Source material

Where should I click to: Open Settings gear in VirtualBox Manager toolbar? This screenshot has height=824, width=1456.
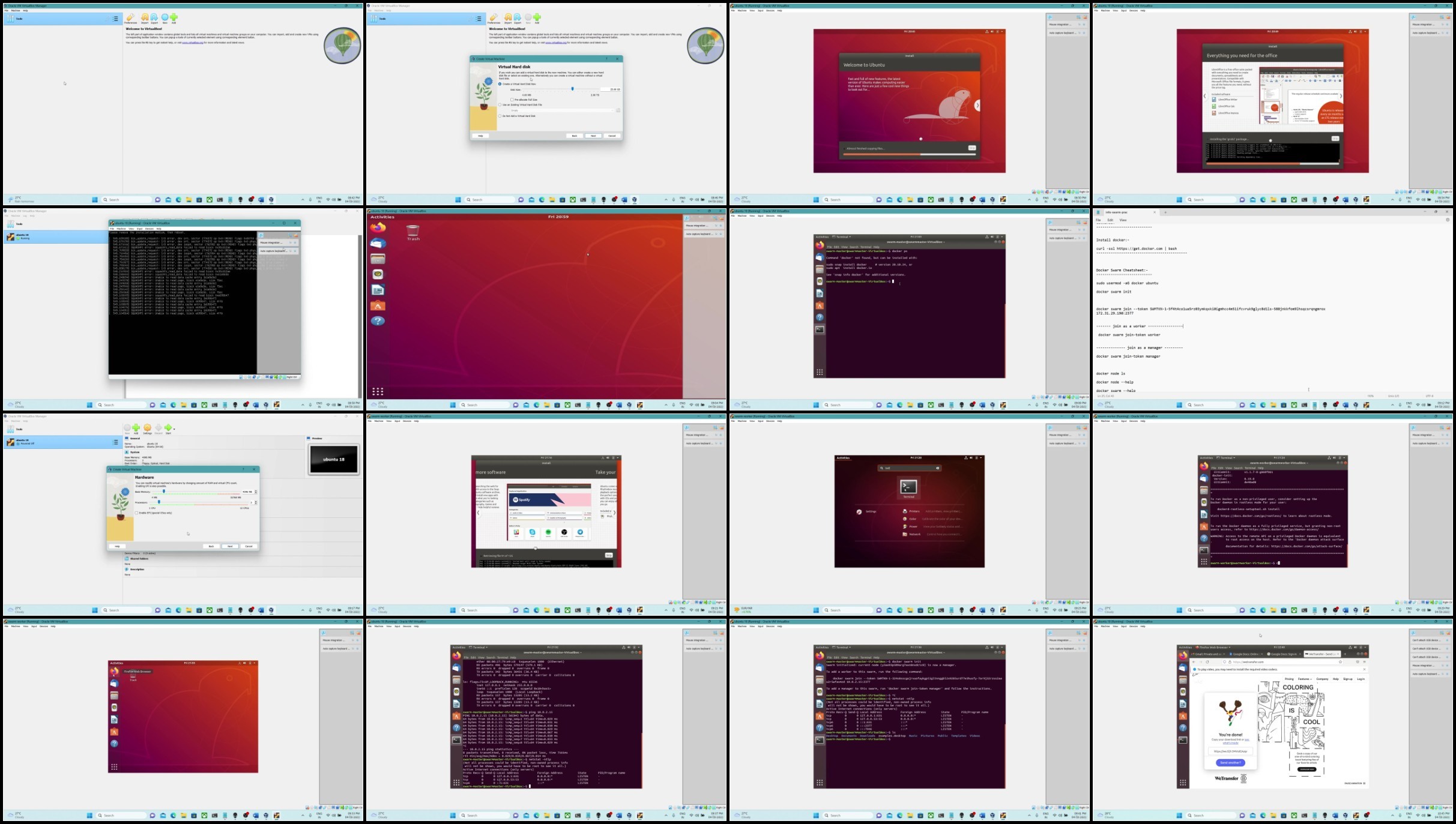pyautogui.click(x=147, y=428)
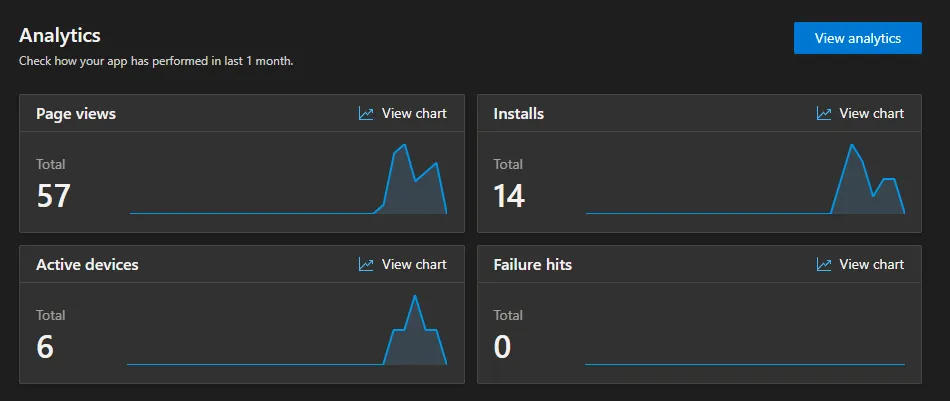Viewport: 950px width, 401px height.
Task: Click the Page views total of 57
Action: [54, 195]
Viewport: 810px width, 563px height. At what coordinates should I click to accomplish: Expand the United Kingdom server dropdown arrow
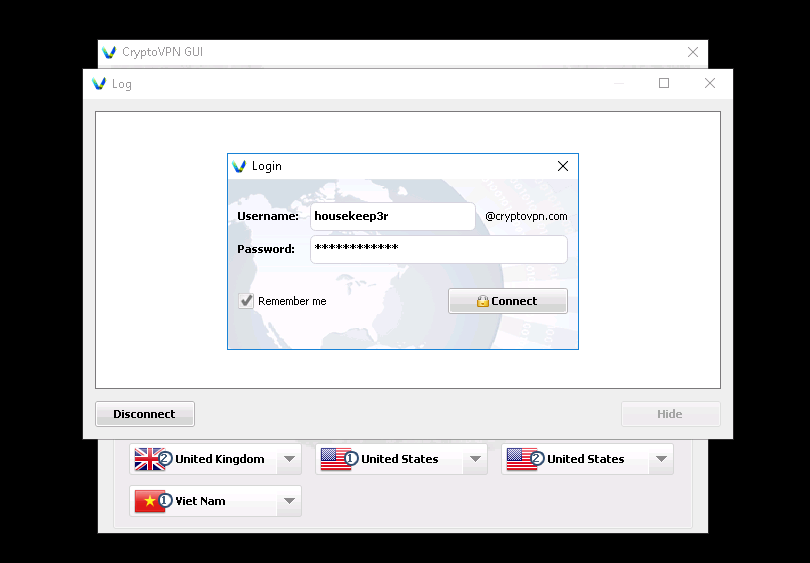click(288, 459)
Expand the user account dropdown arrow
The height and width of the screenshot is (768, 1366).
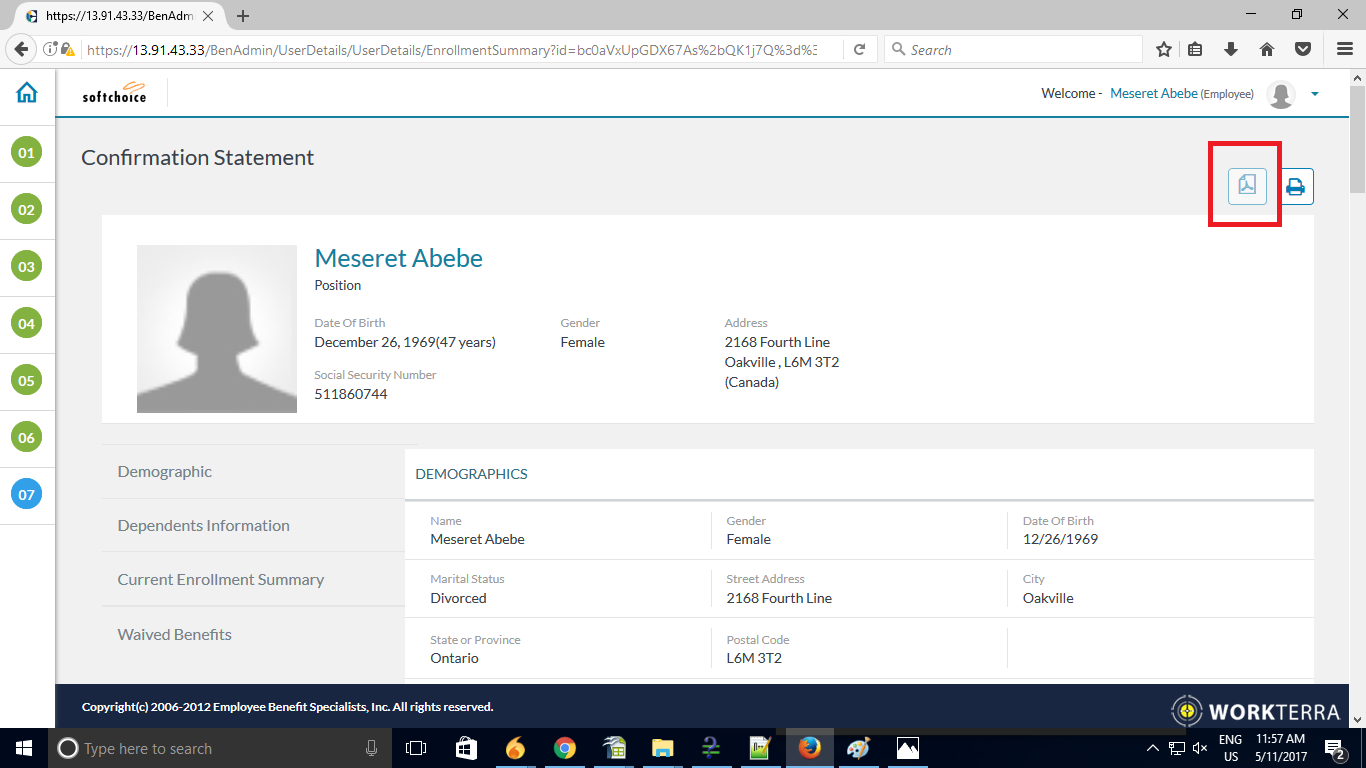[1315, 94]
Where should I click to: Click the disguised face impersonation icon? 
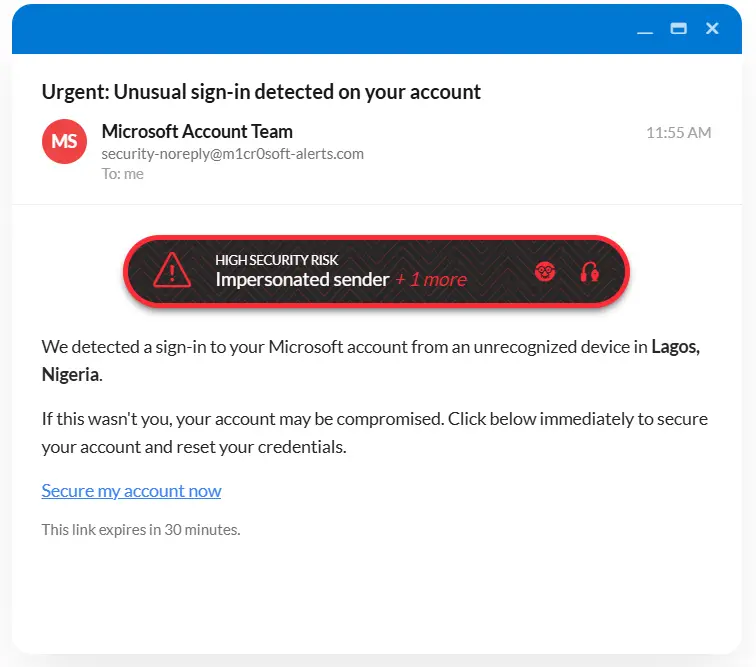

Work instruction
If a record contains a picture, leave the picture out and return everything else exactly.

Problem solution
Where should I click to: Open Settings gear in VirtualBox Manager toolbar? This screenshot has height=824, width=1456.
pyautogui.click(x=147, y=428)
Viewport: 950px width, 401px height.
Task: Click the Page views total of 57
Action: [54, 195]
Viewport: 810px width, 563px height. At what coordinates should I click to accomplish: Expand the United Kingdom server dropdown arrow
click(288, 459)
Expand the user account dropdown arrow
The height and width of the screenshot is (768, 1366).
[1315, 94]
Where should I click to: Click the disguised face impersonation icon? 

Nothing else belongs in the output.